## To do
Exactly as written, return all the data, leaving its pictures behind.

***** Available records

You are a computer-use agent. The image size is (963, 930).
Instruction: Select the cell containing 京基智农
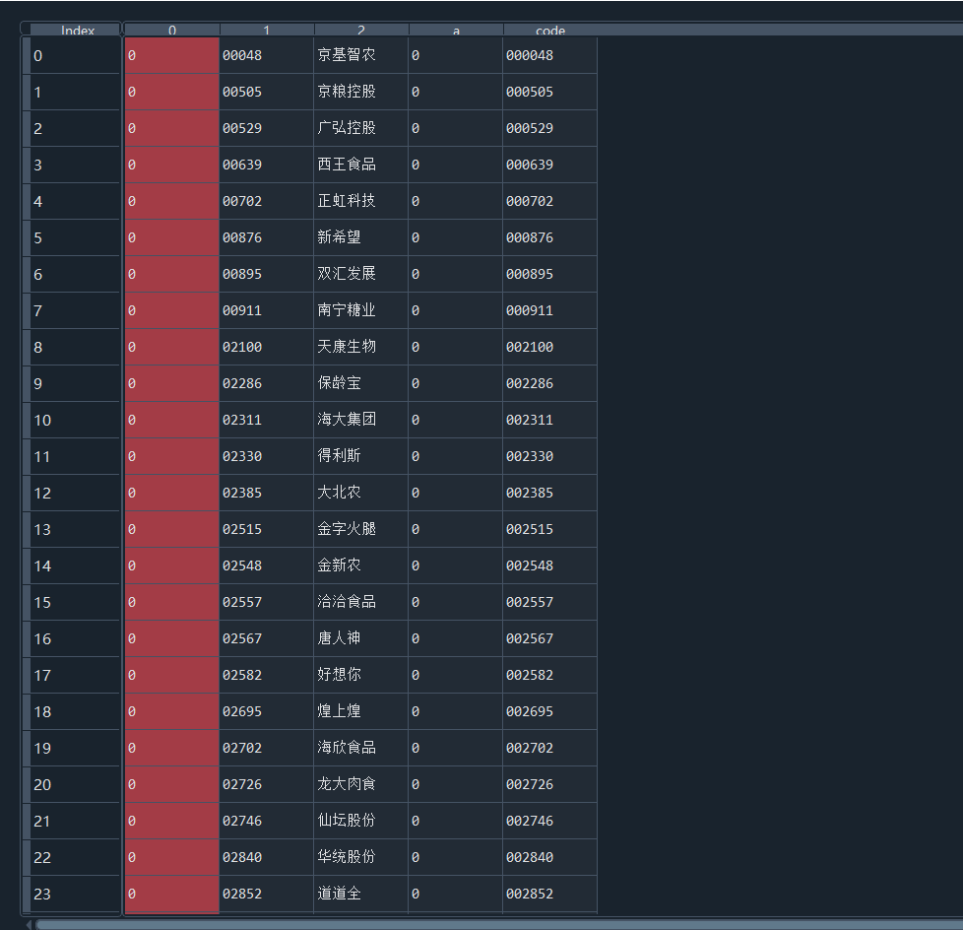(x=360, y=55)
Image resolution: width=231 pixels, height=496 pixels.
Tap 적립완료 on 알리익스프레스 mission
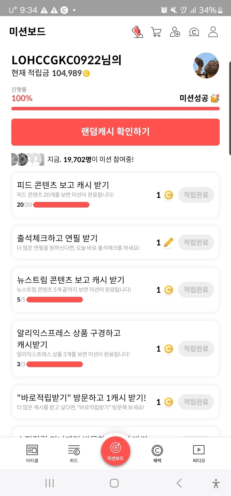click(x=196, y=349)
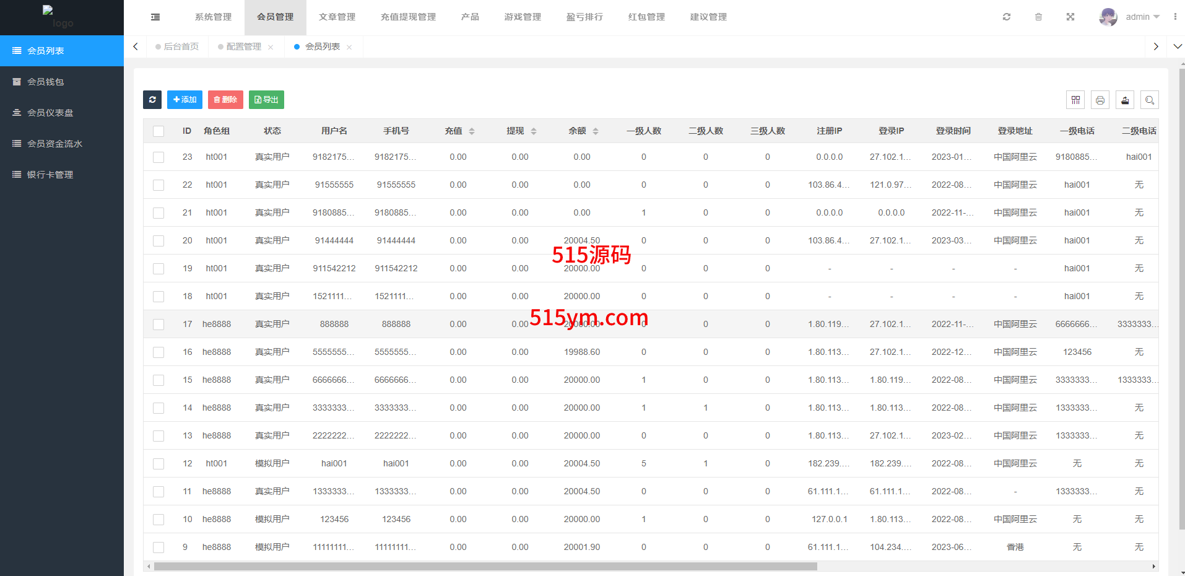Screen dimensions: 1185x576
Task: Click the dark table reload icon button
Action: tap(152, 100)
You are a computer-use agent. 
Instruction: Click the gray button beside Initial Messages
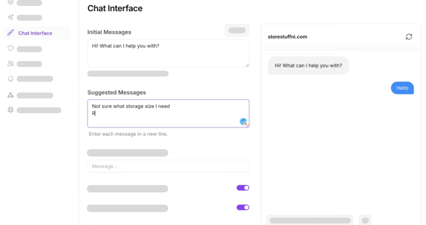[x=237, y=30]
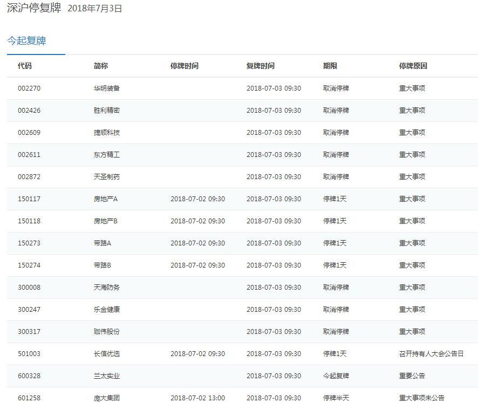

**********

## Solution below
You are a computer-use agent. The image size is (963, 930).
Instruction: Select the cell containing 京基智农
(x=360, y=55)
Image resolution: width=231 pixels, height=496 pixels.
Tap 적립완료 on 알리익스프레스 mission
click(x=196, y=349)
Screen dimensions: 1185x576
Task: Click the dark table reload icon button
Action: tap(152, 100)
You are a computer-use agent. 
Instruction: Click the gray button beside Initial Messages
[x=237, y=30]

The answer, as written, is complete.